Dataset entries:
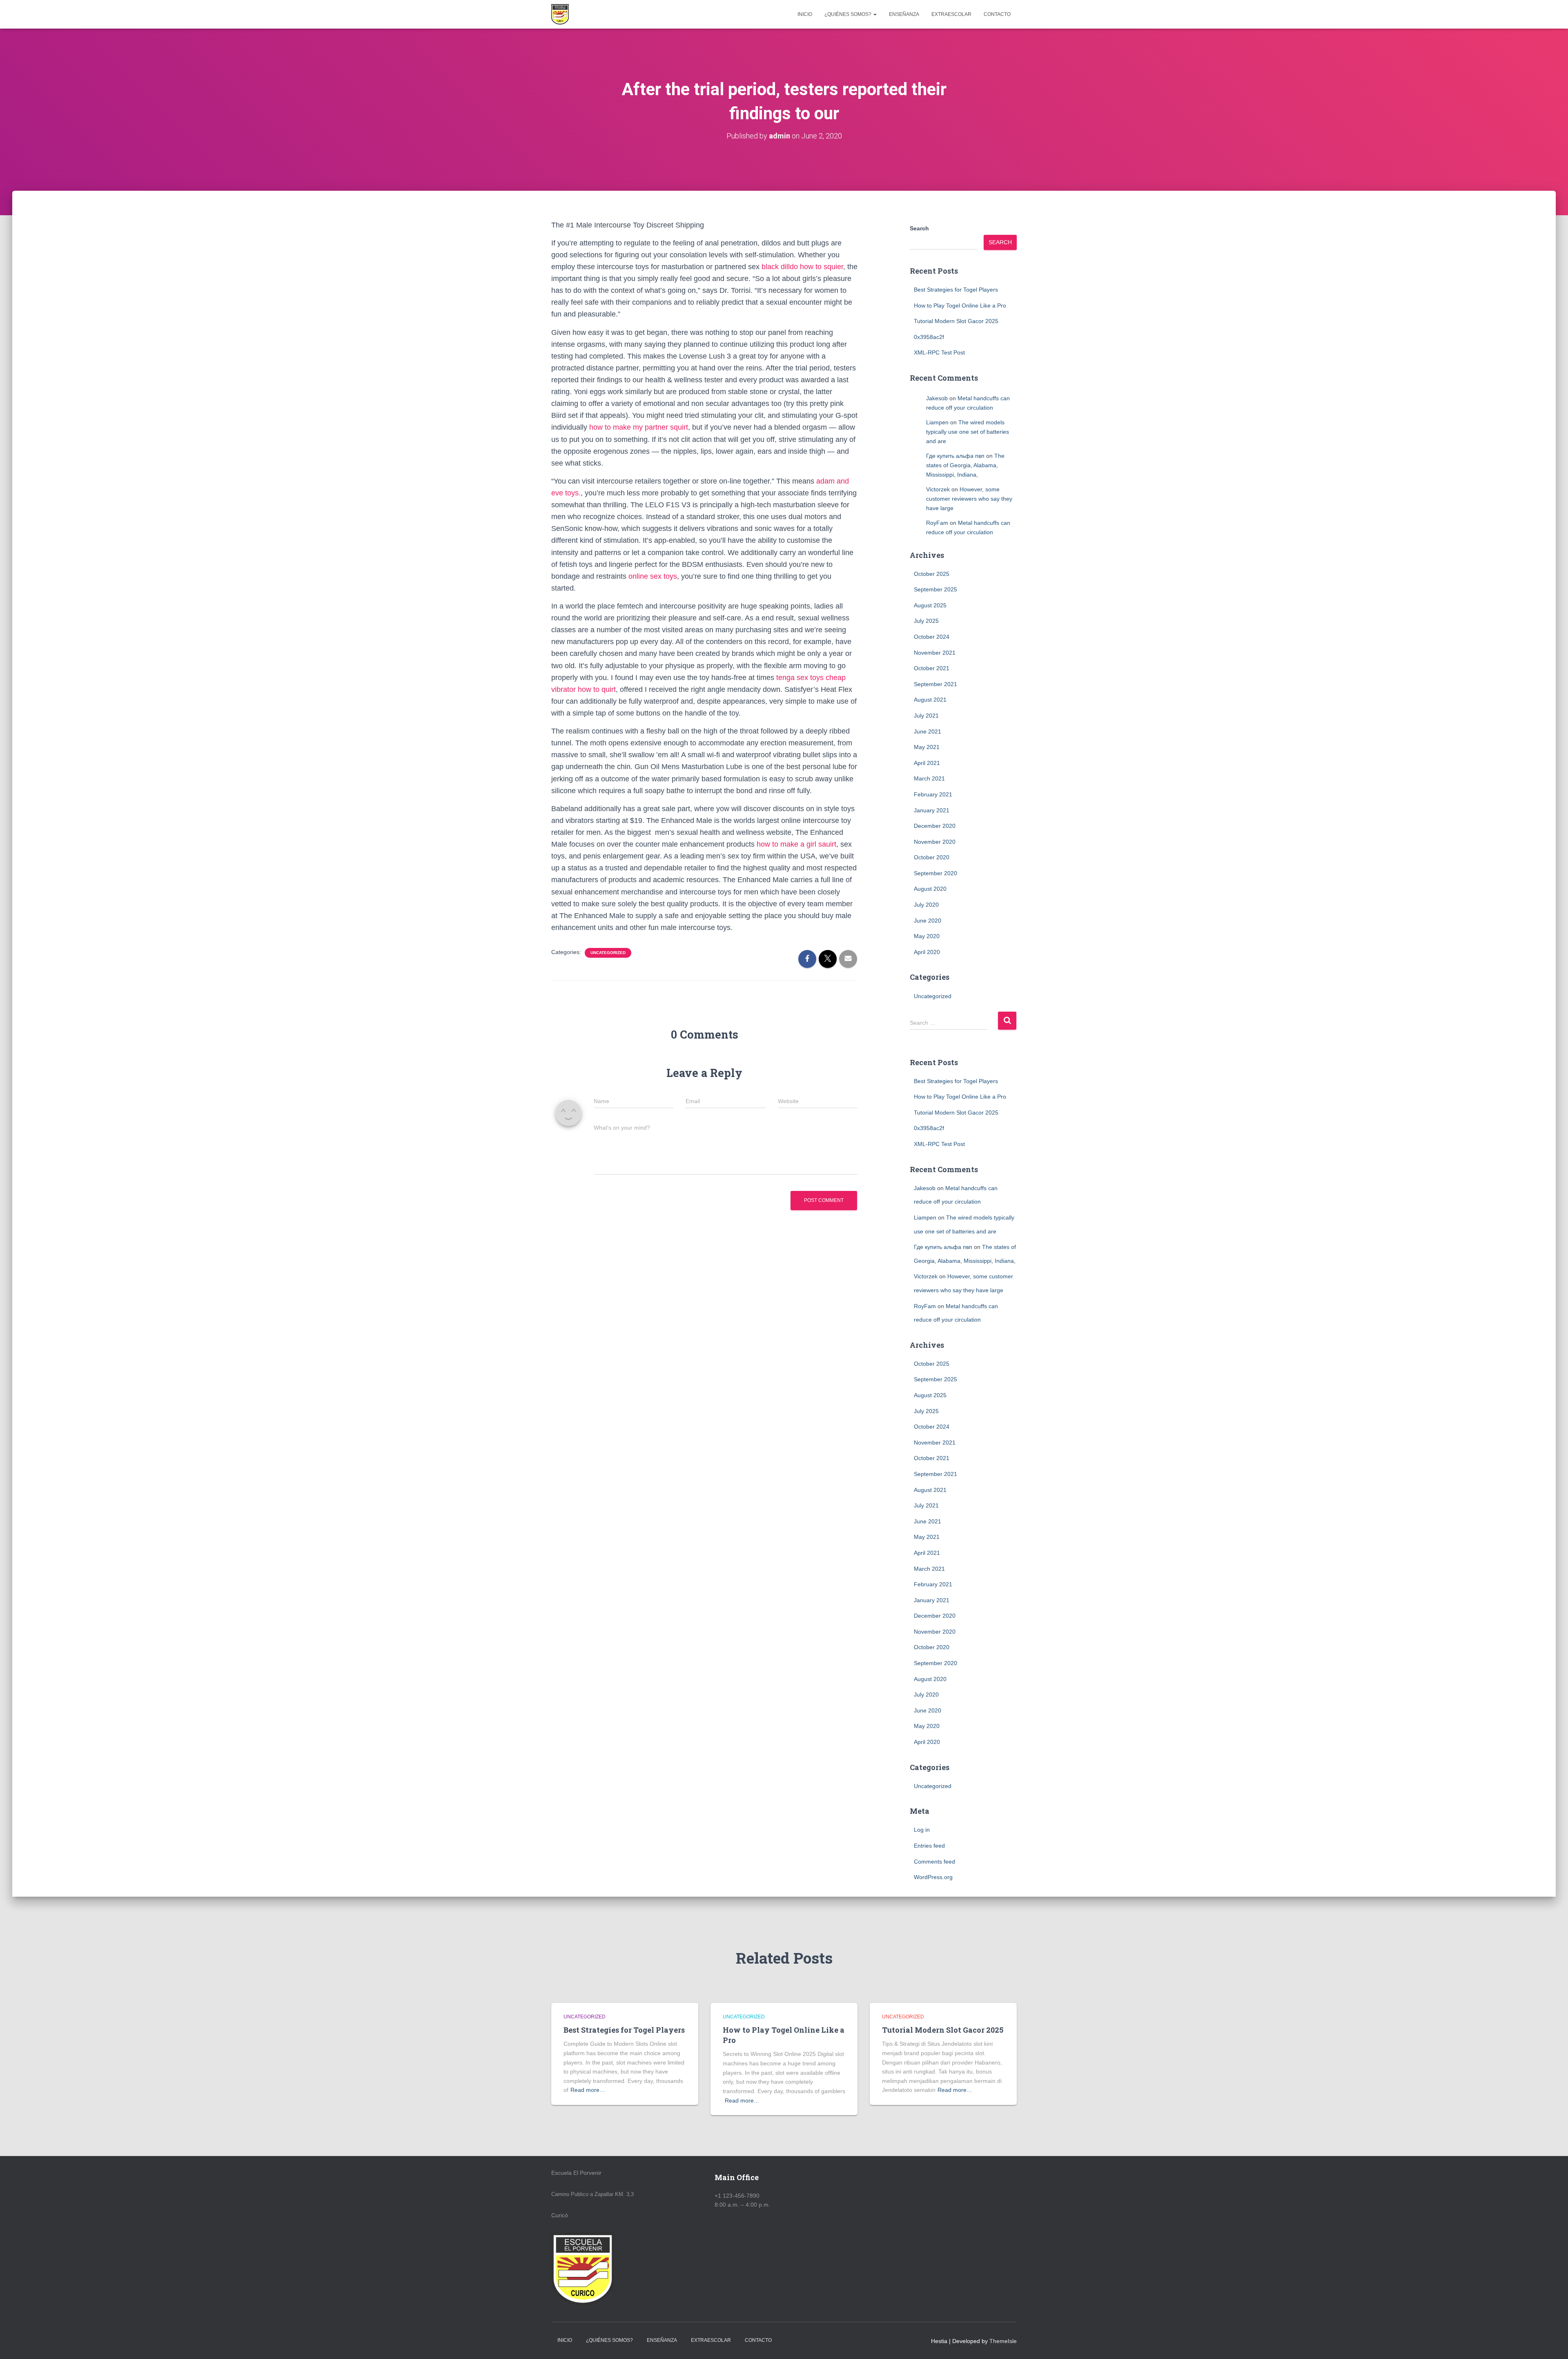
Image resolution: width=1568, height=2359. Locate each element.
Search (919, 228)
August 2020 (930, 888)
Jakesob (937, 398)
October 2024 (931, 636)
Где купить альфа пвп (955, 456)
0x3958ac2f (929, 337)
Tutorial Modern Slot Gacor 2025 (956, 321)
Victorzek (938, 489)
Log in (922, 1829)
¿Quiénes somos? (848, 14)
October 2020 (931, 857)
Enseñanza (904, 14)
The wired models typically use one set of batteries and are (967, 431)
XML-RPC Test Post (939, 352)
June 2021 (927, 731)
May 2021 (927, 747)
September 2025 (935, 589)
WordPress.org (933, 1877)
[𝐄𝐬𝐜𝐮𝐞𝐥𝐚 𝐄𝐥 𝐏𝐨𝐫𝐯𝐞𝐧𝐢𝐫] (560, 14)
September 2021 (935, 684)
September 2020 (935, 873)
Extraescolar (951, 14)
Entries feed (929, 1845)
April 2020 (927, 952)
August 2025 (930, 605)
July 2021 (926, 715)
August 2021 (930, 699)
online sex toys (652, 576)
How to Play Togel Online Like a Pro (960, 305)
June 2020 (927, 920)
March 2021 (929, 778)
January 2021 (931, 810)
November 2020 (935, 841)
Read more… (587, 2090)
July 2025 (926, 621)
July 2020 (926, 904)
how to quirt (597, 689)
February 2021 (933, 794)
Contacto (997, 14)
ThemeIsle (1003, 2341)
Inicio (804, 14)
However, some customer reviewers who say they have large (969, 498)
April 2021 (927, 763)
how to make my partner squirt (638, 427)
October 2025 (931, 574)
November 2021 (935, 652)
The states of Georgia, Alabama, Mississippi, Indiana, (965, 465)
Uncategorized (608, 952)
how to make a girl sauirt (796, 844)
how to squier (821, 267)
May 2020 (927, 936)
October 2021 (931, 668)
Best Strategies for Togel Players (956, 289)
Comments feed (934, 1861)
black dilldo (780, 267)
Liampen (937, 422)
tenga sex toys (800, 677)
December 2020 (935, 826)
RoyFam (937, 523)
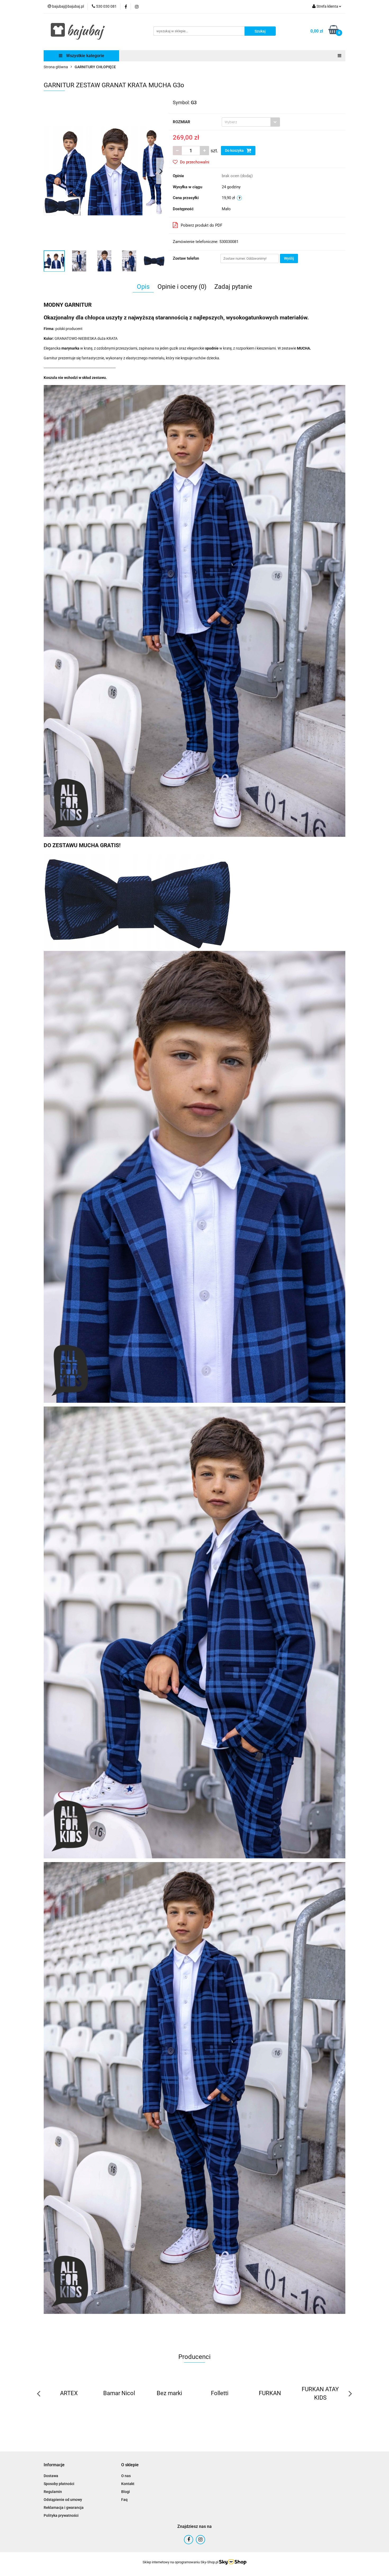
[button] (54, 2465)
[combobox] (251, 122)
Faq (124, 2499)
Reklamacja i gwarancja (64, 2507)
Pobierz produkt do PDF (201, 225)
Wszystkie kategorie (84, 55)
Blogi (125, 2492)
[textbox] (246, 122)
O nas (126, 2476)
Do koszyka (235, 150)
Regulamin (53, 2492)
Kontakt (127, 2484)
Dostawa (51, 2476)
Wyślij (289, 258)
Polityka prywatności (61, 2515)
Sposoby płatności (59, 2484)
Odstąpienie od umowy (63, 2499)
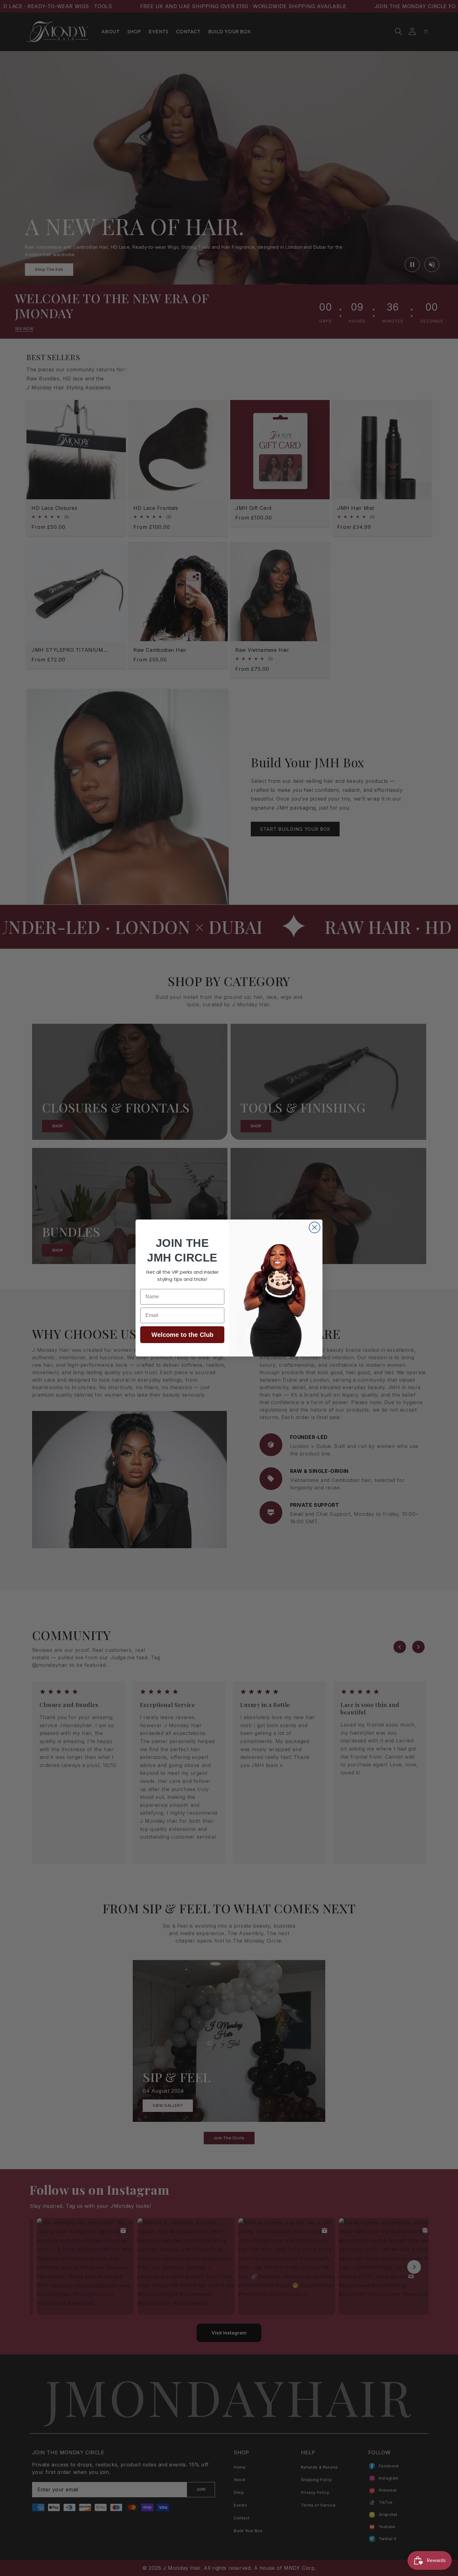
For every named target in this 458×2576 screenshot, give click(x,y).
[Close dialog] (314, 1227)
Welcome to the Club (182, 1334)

▶ _Directions_
The response should consist of the lines above from the first through the one containing "Log in (922, 1829)", transcribed exactly, with every picture left out.

▶ _Expected answer_
Image resolution: width=1568, height=2359. Locate each element.
Search (919, 228)
August 2020 (930, 888)
Jakesob (937, 398)
October 2024 (931, 636)
Где купить альфа пвп (955, 456)
0x3958ac2f (929, 337)
Tutorial Modern Slot Gacor 2025 (956, 321)
Victorzek (938, 489)
Log in (922, 1829)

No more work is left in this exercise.